Make targets summary

These are the version-related make targets and what they mean:

# Pure SemVer bumps (no -dev/-rc added automatically)
make bump-patch     # X.Y.Z       -> X.Y.(Z+1)
make bump-minor     # X.Y.Z       -> X.(Y+1).0
make bump-major     # X.Y.Z       -> (X+1).0.0

# Development pre-releases
make bump-dev       # X.Y.Z       -> X.Y.(Z+1)-dev1
                    # X.Y.Z-devN  -> X.Y.Z-dev(N+1)

# Release candidates
make bump-rc        # X.Y.Z-devN  -> X.Y.Z-rc1
                    # X.Y.Z-rcN   -> X.Y.Z-rc(N+1)
                    # X.Y.Z       -> X.Y.(Z+1)-rc1

# Finalisation
make bump-final     # X.Y.Z-rcN   -> X.Y.Z
                    # X.Y.Z-devN  -> X.Y.Z

Implementation detail:

Under the hood we use bump-my-version for the core MAJOR.MINOR.PATCH bumping, and lightweight text editing for the -devN / -rcN suffixes.

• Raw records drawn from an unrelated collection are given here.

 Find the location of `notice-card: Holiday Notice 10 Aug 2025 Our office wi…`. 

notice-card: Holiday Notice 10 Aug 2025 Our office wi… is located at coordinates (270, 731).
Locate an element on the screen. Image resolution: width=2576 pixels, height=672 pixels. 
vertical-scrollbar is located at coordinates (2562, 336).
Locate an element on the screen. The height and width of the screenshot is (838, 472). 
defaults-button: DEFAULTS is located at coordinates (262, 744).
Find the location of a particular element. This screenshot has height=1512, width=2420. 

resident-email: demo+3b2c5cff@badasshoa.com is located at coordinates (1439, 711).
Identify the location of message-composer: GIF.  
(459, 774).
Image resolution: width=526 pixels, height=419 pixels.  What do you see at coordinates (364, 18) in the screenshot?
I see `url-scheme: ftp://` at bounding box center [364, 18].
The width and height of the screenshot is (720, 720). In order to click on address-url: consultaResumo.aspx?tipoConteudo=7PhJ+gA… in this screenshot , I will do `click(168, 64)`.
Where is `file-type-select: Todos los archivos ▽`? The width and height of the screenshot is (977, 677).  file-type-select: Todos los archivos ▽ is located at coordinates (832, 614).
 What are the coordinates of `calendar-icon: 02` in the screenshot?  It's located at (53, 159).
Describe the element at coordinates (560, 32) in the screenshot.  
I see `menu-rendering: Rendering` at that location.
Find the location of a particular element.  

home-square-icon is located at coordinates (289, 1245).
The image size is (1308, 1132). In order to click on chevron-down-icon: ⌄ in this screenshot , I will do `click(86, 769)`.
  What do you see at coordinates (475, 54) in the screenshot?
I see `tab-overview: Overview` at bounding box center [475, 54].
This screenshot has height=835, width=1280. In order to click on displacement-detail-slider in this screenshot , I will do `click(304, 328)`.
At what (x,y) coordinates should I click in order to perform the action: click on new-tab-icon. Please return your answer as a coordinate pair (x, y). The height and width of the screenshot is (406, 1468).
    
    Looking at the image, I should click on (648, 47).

You don’t need to call bump-my-version directly - always go via make.

Typical flows

  1. Tiny patch, no pre-releases

For a very small / low-risk change where you’re happy to ship directly:

make check-all      # lint, types, tests, coverage
make bump-patch     # 0.1.0 -> 0.1.1
git push --tags     # if not already pushed by the tooling

CI will treat 0.1.1 as a standard release (e.g. publish to PyPI if configured).

  1. Normal patch with dev + RC

Assume latest stable is 0.1.0 and you’re starting work on 0.1.1:

# 1) Start dev cycle
make bump-dev       # 0.1.0 -> 0.1.1-dev1

# 2) Iterate as much as you like
#    (code, commit, repeat; optionally bump to dev2, dev3, ...)
make bump-dev       # 0.1.1-dev1 -> 0.1.1-dev2

# 3) When it feels like a candidate, promote to RC
make bump-rc        # 0.1.1-devN -> 0.1.1-rc1

# 4) If you need more RCs
make bump-rc        # 0.1.1-rc1 -> 0.1.1-rc2

# 5) When done, finalise
make bump-final     # 0.1.1-rcN -> 0.1.1
  1. Jump straight to RC from a stable

If you’re coming from a stable release and want to go directly to an RC (without an explicit -dev phase):

# From 0.1.0:
make bump-rc        # 0.1.0 -> 0.1.1-rc1

Then proceed with more bump-rc and finally bump-final as above.

Do & Don’t

Do:

  • Run make check-all before any version bump.
  • Keep the working tree clean before calling any make bump-* target.
  • Let the make targets manipulate the version fields; don’t hand-edit them.
  • Use dev builds for “ongoing work”, RC builds for “ready to test”.

Don’t:

  • Manually tweak pyproject.toml or version.py unless you are fixing a clearly broken state.
  • Reuse a version number once it has been pushed / released (even to TestPyPI).
  • Push tags that don’t match the version stored in the code.

If in doubt: run make show-version-flow (if present in this repo) or look at the current version string and follow the patterns in this document.